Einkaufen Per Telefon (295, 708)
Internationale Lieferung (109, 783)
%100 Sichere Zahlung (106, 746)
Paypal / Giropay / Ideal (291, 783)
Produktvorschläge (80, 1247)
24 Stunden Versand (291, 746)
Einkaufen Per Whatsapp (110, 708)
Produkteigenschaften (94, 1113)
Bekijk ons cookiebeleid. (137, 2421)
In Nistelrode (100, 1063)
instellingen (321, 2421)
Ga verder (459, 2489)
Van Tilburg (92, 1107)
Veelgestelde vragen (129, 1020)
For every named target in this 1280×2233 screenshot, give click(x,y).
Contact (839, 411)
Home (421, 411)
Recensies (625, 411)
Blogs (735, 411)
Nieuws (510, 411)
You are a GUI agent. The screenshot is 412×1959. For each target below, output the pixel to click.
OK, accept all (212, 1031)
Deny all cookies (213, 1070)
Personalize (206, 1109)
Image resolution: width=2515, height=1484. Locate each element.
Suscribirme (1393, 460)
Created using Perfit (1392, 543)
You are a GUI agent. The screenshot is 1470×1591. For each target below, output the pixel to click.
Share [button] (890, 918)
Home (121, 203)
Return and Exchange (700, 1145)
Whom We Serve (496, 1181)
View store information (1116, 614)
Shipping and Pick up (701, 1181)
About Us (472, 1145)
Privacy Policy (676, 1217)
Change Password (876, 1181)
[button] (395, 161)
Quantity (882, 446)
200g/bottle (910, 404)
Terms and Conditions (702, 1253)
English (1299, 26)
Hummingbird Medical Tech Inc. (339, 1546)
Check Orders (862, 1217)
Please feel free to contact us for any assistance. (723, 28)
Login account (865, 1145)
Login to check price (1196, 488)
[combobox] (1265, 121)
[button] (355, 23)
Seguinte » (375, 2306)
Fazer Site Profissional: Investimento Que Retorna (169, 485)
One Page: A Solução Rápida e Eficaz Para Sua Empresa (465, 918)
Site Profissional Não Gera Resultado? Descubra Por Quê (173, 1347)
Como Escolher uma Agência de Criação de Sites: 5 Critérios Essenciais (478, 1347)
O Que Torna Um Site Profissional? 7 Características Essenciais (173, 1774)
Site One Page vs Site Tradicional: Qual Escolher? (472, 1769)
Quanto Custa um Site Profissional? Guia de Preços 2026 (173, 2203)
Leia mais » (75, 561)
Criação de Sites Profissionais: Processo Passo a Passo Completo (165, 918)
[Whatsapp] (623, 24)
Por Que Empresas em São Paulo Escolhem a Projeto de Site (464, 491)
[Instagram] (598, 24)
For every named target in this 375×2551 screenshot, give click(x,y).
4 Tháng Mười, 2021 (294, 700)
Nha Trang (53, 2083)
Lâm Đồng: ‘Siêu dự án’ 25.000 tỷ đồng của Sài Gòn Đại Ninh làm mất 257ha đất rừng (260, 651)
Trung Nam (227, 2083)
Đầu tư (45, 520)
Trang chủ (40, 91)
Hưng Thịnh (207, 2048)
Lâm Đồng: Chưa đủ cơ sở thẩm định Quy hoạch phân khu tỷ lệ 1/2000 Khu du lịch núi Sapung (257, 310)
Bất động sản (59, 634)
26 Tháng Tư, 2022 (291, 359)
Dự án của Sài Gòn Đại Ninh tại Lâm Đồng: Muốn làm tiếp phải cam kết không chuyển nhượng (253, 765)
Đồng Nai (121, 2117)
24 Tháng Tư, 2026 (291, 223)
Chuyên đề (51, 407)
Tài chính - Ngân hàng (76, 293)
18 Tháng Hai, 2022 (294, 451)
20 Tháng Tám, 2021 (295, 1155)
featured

- [PROBLEM REQUIREMENTS] State the number of lines of the preceding material in which the word "below" is found, and nothing more.

- [REPLY TO THE EXERCISE] 2